The death of two best friends in an apparent suicide pact has left the small Border community of Emyvale, Co Monaghan, shocked and baffled.
On Sunday evening Darren Lavery (22) and Jonathan McKenna (21) had been socialising locally in McMahon's bar in the town.
Yesterday afternoon, less than 24 hours later, two hearses were parked outside the pub, which is also the local undertakers, waiting to collect the bodies of both men to bring them to Cavan General Hospital for a postmortem.
Yesterday detectives from Monaghan Garda station were trying to piece together the movements of both men. With no suicide note at the scene, they spoke to friends and family to establish if either man had given any indication of the pact.
Darren Lavery, from Anagha, just north of the town, was the second-youngest of six brothers and sisters. His brother runs a well-known photography business from the family home.
The death of Jonathan McKenna is the second tragedy to hit his family in less than a decade.
He was orphaned in the mid-1990s when his parents were killed in a car accident locally. He and his two sisters were reared by his aunt at Lenagh, also in Emyvale.
The alarm was raised shortly before 3 a.m. yesterday when gardaí were called to the Lavery house at Anagha, on the main Dublin-Derry road, by a member of the family.
Shortly before that, two shots had been heard from a small snooker room in the back of the house, where the bodies of both men were found.
A legally held shotgun was found at the scene.
The two men started off their Sunday evening at the local pub. As he was driving, Jonathan McKenna was drinking Lucozade. The two moved on with friends to Monaghan town, seven miles away, where they met up with other friends, including Mr Lavery's girlfriend at An Puc Fada, a popular bar in the town.
They then returned to Emyvale where they went to the snooker room of Darren Lavery's house where they began drinking. Both are believed to have made a number of telephone calls to friends and family at various stages during the night.

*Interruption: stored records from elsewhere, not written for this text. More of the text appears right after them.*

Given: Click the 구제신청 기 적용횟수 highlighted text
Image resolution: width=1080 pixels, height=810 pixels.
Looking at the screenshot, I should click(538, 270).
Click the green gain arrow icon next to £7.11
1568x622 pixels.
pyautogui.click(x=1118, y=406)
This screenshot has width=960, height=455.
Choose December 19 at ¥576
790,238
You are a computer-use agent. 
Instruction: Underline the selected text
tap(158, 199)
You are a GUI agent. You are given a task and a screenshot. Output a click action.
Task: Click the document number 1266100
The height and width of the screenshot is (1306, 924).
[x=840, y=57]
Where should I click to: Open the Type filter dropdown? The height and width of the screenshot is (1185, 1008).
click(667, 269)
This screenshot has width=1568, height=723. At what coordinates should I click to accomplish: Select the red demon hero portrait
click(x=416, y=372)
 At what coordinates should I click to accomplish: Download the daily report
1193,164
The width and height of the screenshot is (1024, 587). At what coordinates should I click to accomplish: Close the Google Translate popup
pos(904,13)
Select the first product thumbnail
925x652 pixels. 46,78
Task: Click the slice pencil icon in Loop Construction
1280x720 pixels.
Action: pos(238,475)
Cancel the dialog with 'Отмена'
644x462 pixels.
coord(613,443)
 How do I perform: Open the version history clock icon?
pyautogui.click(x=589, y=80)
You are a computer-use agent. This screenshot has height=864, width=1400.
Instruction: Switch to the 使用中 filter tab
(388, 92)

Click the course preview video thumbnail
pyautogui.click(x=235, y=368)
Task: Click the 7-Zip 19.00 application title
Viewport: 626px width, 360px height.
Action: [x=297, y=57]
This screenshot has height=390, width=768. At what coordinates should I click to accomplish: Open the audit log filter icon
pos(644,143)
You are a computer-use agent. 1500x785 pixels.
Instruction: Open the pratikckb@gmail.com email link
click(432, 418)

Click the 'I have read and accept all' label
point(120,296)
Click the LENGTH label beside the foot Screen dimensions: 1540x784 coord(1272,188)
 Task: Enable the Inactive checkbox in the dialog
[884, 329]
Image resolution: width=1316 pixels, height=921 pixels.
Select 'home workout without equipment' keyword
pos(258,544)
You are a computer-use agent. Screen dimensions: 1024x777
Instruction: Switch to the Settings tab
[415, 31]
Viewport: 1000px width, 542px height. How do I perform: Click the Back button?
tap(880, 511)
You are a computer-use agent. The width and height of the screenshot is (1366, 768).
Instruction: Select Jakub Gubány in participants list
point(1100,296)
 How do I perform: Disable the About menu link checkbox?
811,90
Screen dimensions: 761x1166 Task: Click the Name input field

Yesterday the Garda forensics bureau carried out a detailed examination of the scene, and the Assistant State Pathologist, Dr Michael Curtis, carried out a preliminary examination of the bodies at the scene before they were transferred to Cavan for a post-mortem.
Investigating gardaí are relatively satisfied that there appears to have been an agreement between both men.
They described as "off the wall" suggestions that there had been a row before the shots were fired.
There were no indications of any scuffle or shouting beforehand.
It appears from initial investigations that Jonathan McKenna shot his best friend before turning the gun on himself.
Both men worked locally, Mr Lavery for a window firm, and Mr McKenna at a duck and poultry factory in Emyvale.
Local curate Father Cathal Deery, who was called to administer last rights at the scene in the early hours of yesterday morning, said dealing with the aftermath of suicides had become an all too common part of the work of priests.
"All of us as priests have become accustomed to it, but a double tragedy, it's just a very difficult thing, and the Christmas season obviously adds to the sorrow," he said.
His main concern, he said, was to help both families and the community to come to terms with the tragedy.
"A tragedy like this gives rise to all sorts of questions, and I don't know if a family ever gets over it. People do learn to live with it. They learn to cope, but I don't know whether they get over it." Local Monaghan Hospital action TD, Mr Paudge Connolly, who spent 30 years as a psychiatric nurse, said the psychiatric services in the region were extremely good and forward-thinking, but they had not made any impact on the suicide rate in Cavan or Monaghan.
"The World Health Organisation is adopting them as a model of best practice," he said.
"The rate of admissions to psychiatric hospital has been dramatically reduced, but I've seen no evidence it has reduced the suicide rate."